Kalista quería gritar. Pero no podía.

Porque cuando el corazón se rompe así, no hace sonido.

Solo te parte desde adentro.

Kalista temblaba. Las lágrimas se escurrían en su rostro sin permiso, sin freno. Su pecho se contraía, dolía, ardía.

—Papá… tú no… por favor… —susurró, con la voz hecha trizas.

Kalista cayó de rodillas, apretando los puños. Todo su mundo —el bosque, la marca, las voces, Draven, su madre—

todo parecía menos real que la fría y cruel verdad de ahora.

Su padre estaba muerto.

Y no hubo magia que pudiera salvarlo.

La lluvia cayó con fuerza en el cementerio. Golpeaba los techos, los paraguas, los hombros, pero sobre todo,su alma.

Kalista dejó una flor sobre la tumba recién sellada. Era blanca. Pero entre sus dedos se volvió gris,empapada.

Las gotas se confundían con sus lágrimas. El mundo entero parecía apagado.

—¿Por qué tú? —susurró de nuevo—. ¿Por qué tenía que ser tú…?

Los árboles del fondo crujieron.

Pasos.

Una presencia.

Lo sintió antes de girarse.

Otra vez él

El chico de los ojos negros.

Silencioso. Alto. La mirada hecha de noche. Su sombra parecía más oscura que las demás.

—¿Otra vez tú? —pensó Kalista, sintiendo que algo la atrapaba por dentro—.¿Quién eres? ¿Qué quieres de mí?

Entonces, como una chispa perdida en la tormenta, un recuerdo se encendió:

Ella, en el río.

Las alas del hada.

Y él… tan cerca que el mundo se había apagado después de eso.

—¿Por qué no recuerdo nada después de que te acercaste? —le preguntó, la voz ronca por el llanto.

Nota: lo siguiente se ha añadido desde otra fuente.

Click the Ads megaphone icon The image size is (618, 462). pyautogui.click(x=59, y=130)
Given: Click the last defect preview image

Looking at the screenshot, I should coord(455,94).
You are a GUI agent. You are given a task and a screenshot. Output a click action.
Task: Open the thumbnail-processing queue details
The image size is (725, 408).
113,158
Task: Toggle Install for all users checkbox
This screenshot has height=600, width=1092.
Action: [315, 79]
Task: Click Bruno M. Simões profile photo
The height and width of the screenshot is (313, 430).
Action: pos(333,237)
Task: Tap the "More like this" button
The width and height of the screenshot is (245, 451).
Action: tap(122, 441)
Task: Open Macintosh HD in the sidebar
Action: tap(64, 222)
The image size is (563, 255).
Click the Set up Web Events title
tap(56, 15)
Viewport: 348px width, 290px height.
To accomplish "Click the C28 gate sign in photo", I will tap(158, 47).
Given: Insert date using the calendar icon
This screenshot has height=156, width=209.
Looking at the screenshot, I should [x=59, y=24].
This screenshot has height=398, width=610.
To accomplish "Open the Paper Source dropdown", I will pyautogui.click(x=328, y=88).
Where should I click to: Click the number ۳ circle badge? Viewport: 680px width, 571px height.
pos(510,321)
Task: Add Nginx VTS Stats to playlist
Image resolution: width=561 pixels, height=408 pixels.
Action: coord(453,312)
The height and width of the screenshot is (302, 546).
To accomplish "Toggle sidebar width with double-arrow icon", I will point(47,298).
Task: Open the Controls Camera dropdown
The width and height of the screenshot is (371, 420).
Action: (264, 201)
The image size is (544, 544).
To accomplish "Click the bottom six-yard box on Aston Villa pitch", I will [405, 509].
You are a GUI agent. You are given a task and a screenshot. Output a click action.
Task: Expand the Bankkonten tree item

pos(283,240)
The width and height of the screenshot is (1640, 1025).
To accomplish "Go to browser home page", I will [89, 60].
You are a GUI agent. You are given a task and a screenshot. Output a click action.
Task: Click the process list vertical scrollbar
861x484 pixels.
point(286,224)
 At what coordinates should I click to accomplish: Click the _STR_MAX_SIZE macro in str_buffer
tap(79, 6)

Él no respondió al instante. Solo la observó con una intensidad que quemaba.

Y sonrió.

—Eso no importa ahora —murmuró

Se acercó sin miedo. Ella no se movió. Solo tembló, hasta que su cuerpo se estrelló contra el de él.

Kalista lo abrazó.

Al principio con duda. Luego más fuerte. Como si quisiera hundirse en él.

Como si su calor pudiera protegerla del frío del mundo.

Él no dijo nada. Solo la sostuvo.

Solo fue un cuerpo donde llorar.

Un silencio donde gritar.

Y cuando el cielo pareció quedarse sin lluvia, él habló:

—Es hora de ir a casa.

Ella lo miró, con los ojos hinchados.

—¿No vienes conmigo?

Él negó con la cabeza.

—No puedo. No aún.

Kalista respiró hondo, con el alma hecha cenizas.

Asintió.

Y cuando comenzó a caminar, se giró.

Lo miró una vez más, empapado bajo la lluvia.

—¿Cómo te llamas?

Hubo un segundo de pausa.

Un trueno lejano.

Una hoja arrastrada por el viento.

—Apolo —dijo él, finalmente.

Y desapareció entre los árboles como un suspiro que nunca se atrevió a volverse grito.